Millimaki stood. Out of boredom he’d eaten his lunch too early in his shift and now he felt the bad office coffee eroding the walls of his empty stomach. It churned and creaked and he hoped the sheriff would not hear it.

“Goddamn it, I’m sorry. Your wife’s name is…”

“Glenda, sir.”

“I’ve got a pretty good system for forgetting shit, too. For Christ sake. Glenda. That’s right. She’s a nice girl. A nurse, isn’t she?”

“Yes, sir. An ICU nurse.”

“She been chasing you around when you get home?”

“If she was home she might. Or me her. But she’s gone to work by the time I get home.”

“Right, right. You just said that.”

As if some order in the tumult of papers arrayed across his desktop might be disturbed, he delicately lifted one then another and peered under them. “What is that drive for you, an hour or better?”

“This time of year little over an hour.”

“Uh-huh.” He patted down his shirt, felt in his pants pockets. He called, “Raylene!” There was no answer from the outer office. “Goddamn it.” He picked up a page of paper and held it away from himself and stared at it, scowling.
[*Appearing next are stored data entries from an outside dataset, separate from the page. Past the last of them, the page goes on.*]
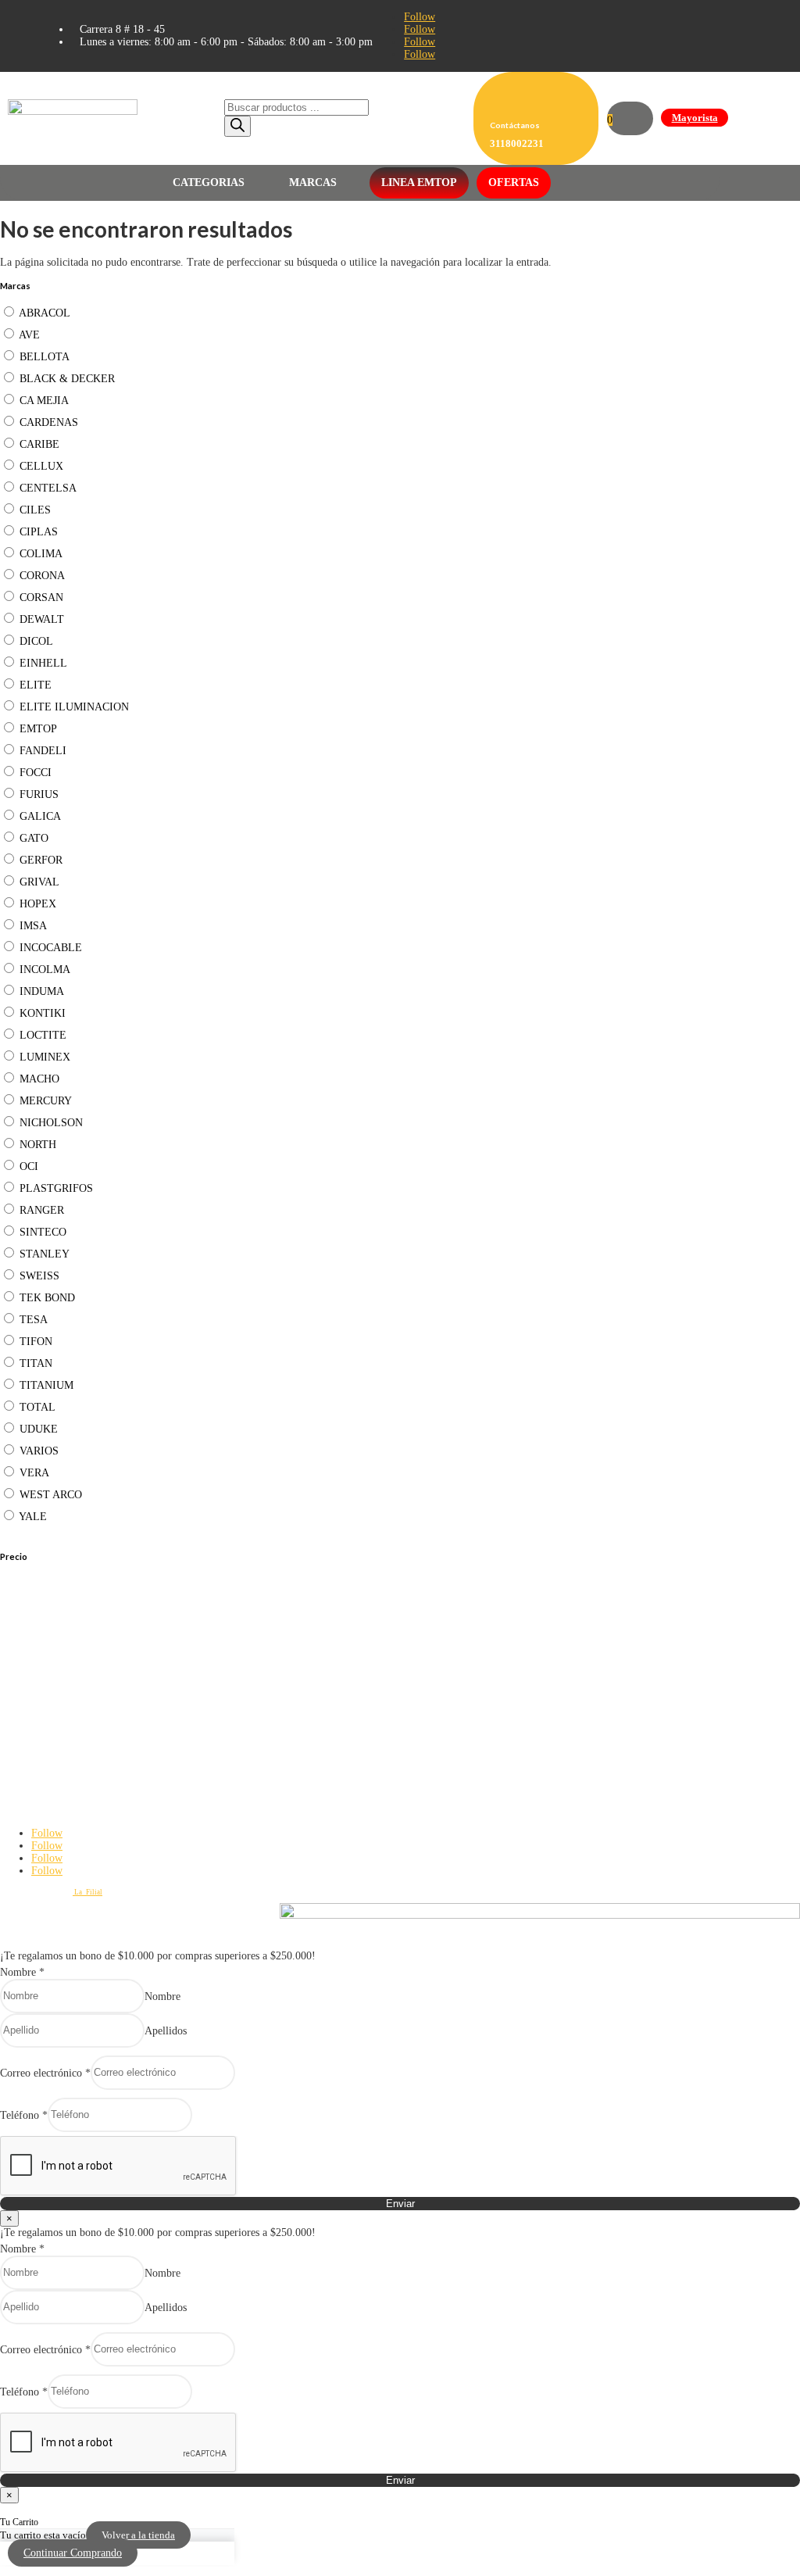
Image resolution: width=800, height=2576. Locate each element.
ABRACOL (44, 313)
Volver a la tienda (138, 2535)
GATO (34, 838)
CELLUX (41, 466)
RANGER (42, 1210)
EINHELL (43, 663)
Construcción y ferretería (37, 1733)
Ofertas (513, 182)
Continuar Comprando (72, 2553)
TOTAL (37, 1407)
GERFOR (41, 860)
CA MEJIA (44, 400)
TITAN (36, 1363)
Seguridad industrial (31, 1741)
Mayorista (695, 117)
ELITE (36, 685)
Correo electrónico (45, 2072)
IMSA (33, 926)
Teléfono (24, 2114)
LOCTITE (43, 1035)
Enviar (400, 2203)
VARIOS (39, 1451)
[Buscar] (237, 126)
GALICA (40, 816)
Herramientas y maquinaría (40, 1726)
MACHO (39, 1079)
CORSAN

“You know about Gload, then,” he said. “I mean you read his sheet and all that.”

“I did some, since we brought him in. I didn’t spend a lot of time on it.”
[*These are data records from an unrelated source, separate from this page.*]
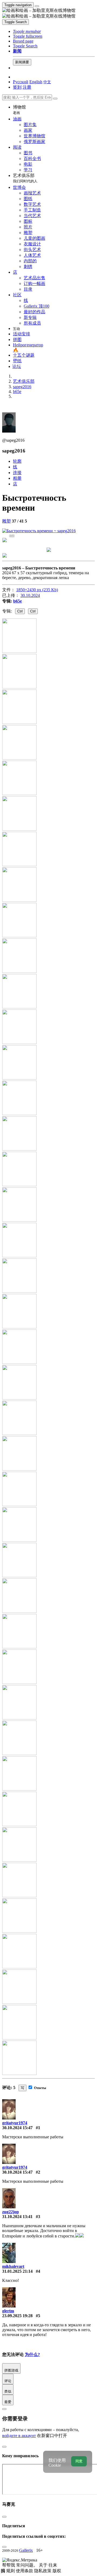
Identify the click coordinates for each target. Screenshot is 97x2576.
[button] (27, 31)
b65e (17, 601)
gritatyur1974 (14, 2123)
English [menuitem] (35, 81)
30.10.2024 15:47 (17, 2127)
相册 (17, 478)
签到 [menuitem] (17, 87)
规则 (11, 2570)
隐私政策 (43, 2570)
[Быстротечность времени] (39, 530)
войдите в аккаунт (19, 2435)
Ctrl (20, 611)
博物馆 (19, 110)
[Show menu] (37, 6)
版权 (57, 2570)
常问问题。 (27, 2565)
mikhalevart (13, 2266)
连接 (17, 472)
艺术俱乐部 (25, 178)
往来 (52, 2565)
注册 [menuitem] (27, 87)
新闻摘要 (22, 62)
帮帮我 (9, 2565)
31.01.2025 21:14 (17, 2271)
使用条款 (25, 2570)
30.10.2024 (30, 595)
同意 (78, 2461)
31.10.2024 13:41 (17, 2216)
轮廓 (17, 461)
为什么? (32, 2354)
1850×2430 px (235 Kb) (37, 589)
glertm (8, 2311)
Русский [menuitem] (20, 81)
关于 (43, 2565)
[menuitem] (47, 81)
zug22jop (10, 2211)
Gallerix (26, 2550)
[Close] (55, 98)
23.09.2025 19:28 (17, 2315)
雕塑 (6, 521)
“You know there are cops in this town, hell, all over this state, that if they were to pull over John Gload by accident would just about piss their pants? I mean old-time bulls, old-time tough beat cops and sheriffs, sonsofbitches who have seen it all.”

Millimaki said, “Officer Dobek did seem a little on edge.”

The sheriff smiled grimly. “Not having been there, I can only guess that’s a decided understatement.”

“But I did hear that about Gload from somewhere, yes, sir.” He thought about the old man stiffly astride his chair in the cell and his slow careful trudging along the icy walks, as though afraid in falling he would shatter like crockery. “It’s hard to believe now.”

“Don’t be fooled by that smile, Val, or him being an old man. You’ve seen those hands. He could squeeze juice out of a stove log.”

“Yes, sir. That’s true.”

“Take his sheet home and look over it. Study it. Hell, it might help you get to sleep, though it’s more likely to make you lock all the doors and sit up with your gun in your lap. I think we might finally have him on this thing, but there are a lot of unanswered questions floating around with Gload’s name hanging off of them.”

He shuffled more papers, patted his pockets again front and rear. “Anyway, the shitty thing is this, Val. I’m keeping you on nights. For one thing that old man has a hard-on about Wexler but also he seems to like you. I don’t know what it says about you and maybe I don’t want to know. He hates cops. Just hates cops like all get-out. But he talks to you. If you could just keep your ears open or maybe even steer him around to talking about some of the shit you’ll read on his sheet.” As he spoke the sheriff was variously leaning back and hunching forward in an effort to read the print on the files and forms fanned across his desk. He said finally, “Well. It’s a long shot. We might be able to clear up some of these things that have been left unfinished since he showed up in this country. And that was a hell of a long time ago.”

“All right.”

The sheriff eyed Millimaki. “What the hell is it about you, anyway, and that old killer?”

Millimaki thought for a minute. His head felt fat and his stomach rolled dangerously and his eyes burned. “We talk about farming.”

The sheriff stared at him. “Farming.”

“Other stuff. But farming, yes, sir.”

“Well, I’ll be damned.” He waved Millimaki away and began running his hands beneath the papers on his desktop, feeling his pockets. “Would you please for the love of Christ ask Raylene when you go out if she’s seen my glasses anywhere?”